[Stored items from a collection]
- - - - -
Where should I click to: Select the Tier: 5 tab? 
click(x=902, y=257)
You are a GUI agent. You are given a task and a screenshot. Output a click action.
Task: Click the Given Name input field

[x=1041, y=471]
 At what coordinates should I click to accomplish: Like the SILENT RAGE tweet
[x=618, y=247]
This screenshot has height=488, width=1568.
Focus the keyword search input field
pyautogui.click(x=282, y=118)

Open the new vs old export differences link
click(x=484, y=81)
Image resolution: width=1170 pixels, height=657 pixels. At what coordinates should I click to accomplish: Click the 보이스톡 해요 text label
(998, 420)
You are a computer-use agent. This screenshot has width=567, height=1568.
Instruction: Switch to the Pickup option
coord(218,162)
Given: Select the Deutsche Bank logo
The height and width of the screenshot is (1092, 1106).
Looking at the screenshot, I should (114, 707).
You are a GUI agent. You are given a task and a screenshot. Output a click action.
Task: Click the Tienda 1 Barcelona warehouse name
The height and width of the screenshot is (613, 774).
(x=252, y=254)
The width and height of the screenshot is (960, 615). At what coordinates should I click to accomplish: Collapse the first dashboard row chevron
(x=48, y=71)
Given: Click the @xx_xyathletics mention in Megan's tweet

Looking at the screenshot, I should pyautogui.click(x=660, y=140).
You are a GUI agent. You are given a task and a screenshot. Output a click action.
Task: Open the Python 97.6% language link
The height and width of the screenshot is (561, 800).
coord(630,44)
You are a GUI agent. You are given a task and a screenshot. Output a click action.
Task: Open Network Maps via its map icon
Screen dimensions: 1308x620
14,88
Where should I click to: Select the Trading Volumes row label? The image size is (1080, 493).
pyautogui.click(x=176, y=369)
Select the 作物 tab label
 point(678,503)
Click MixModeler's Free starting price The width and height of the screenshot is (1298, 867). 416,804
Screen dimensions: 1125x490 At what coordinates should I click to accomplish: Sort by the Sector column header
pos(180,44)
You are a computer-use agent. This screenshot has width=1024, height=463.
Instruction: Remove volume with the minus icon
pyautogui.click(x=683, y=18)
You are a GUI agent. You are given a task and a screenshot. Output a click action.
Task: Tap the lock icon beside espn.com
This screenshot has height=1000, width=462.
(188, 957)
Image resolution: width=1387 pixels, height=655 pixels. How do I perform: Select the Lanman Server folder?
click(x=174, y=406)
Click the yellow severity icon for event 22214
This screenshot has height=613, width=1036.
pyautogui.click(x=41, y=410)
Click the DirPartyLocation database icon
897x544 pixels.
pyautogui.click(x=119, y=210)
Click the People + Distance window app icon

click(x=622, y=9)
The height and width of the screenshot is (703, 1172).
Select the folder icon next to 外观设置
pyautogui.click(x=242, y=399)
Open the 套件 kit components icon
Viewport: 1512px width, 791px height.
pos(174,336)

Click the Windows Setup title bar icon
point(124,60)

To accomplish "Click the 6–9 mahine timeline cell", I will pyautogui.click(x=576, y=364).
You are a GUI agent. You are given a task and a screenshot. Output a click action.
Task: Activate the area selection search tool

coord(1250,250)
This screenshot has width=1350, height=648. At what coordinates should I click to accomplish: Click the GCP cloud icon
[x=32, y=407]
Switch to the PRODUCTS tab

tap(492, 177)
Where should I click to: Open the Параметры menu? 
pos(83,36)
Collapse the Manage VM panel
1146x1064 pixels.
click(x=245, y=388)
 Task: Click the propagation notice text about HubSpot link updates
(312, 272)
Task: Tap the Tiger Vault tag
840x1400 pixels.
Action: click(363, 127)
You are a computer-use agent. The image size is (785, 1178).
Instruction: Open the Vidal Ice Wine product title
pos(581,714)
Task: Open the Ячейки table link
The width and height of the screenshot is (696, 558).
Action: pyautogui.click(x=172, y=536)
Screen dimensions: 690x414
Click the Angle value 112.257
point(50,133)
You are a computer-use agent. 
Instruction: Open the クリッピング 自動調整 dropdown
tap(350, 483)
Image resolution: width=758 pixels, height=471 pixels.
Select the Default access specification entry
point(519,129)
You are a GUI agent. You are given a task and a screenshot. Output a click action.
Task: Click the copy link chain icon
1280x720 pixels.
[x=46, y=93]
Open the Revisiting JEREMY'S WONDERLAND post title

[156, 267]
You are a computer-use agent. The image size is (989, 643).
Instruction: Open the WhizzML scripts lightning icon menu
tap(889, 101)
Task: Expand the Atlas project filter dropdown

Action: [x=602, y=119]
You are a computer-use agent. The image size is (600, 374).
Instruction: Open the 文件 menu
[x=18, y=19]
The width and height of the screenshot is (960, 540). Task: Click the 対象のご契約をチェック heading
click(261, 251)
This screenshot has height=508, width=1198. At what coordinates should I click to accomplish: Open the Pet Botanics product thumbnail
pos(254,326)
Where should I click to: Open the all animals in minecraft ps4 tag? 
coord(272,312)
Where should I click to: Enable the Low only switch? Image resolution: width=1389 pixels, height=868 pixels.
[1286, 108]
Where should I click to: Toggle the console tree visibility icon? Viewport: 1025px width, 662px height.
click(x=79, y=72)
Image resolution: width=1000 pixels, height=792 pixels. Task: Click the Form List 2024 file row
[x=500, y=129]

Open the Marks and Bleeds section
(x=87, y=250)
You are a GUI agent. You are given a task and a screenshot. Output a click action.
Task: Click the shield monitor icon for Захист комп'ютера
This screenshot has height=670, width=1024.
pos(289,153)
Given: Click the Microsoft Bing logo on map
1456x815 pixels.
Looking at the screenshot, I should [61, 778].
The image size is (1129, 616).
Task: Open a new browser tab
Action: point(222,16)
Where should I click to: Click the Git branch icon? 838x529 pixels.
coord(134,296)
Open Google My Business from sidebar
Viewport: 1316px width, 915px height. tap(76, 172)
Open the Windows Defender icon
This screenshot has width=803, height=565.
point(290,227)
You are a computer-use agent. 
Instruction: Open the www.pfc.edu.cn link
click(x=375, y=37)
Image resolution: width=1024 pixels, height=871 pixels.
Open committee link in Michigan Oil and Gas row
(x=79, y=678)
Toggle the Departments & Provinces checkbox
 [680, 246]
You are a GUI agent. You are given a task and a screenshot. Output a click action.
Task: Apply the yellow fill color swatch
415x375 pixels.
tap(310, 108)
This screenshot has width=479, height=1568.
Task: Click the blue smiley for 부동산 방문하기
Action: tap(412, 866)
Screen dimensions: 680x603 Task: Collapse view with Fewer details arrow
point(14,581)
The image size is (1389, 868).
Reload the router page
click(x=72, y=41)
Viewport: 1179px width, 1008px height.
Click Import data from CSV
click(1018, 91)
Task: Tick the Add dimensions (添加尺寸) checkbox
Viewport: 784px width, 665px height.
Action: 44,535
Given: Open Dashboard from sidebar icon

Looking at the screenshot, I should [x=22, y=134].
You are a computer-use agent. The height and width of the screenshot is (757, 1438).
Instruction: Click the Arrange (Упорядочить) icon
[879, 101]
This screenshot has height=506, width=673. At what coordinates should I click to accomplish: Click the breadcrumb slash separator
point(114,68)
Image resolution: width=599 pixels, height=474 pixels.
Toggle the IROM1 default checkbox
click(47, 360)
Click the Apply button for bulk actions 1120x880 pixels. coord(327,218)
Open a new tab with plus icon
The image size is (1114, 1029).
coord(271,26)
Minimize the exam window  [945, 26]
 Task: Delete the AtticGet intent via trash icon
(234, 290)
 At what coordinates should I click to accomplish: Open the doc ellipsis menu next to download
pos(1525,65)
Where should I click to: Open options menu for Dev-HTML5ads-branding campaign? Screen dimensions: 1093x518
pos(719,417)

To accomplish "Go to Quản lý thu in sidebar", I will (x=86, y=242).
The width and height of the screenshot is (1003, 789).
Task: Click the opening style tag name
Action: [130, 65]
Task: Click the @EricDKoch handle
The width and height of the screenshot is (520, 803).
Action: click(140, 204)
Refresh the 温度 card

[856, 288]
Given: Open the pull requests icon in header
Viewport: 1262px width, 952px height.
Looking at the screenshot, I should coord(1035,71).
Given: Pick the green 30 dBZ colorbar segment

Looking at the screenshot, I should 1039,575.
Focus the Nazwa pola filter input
- - - - -
**Exercise**
Wherever the string "computer" appears in a line of the records, copy that line.

**Reply**
You are a computer-use agent. This screenshot has width=567, height=1568.
You are a computer-use agent. This screenshot has width=1024, height=463.
You are a computer-use agent. The image size is (785, 1178).
You are a computer-use agent. 
You are a computer-use agent. The image size is (989, 643).
You are a computer-use agent. The image size is (600, 374).
You are a computer-use agent. 
You are a computer-use agent. The height and width of the screenshot is (757, 1438).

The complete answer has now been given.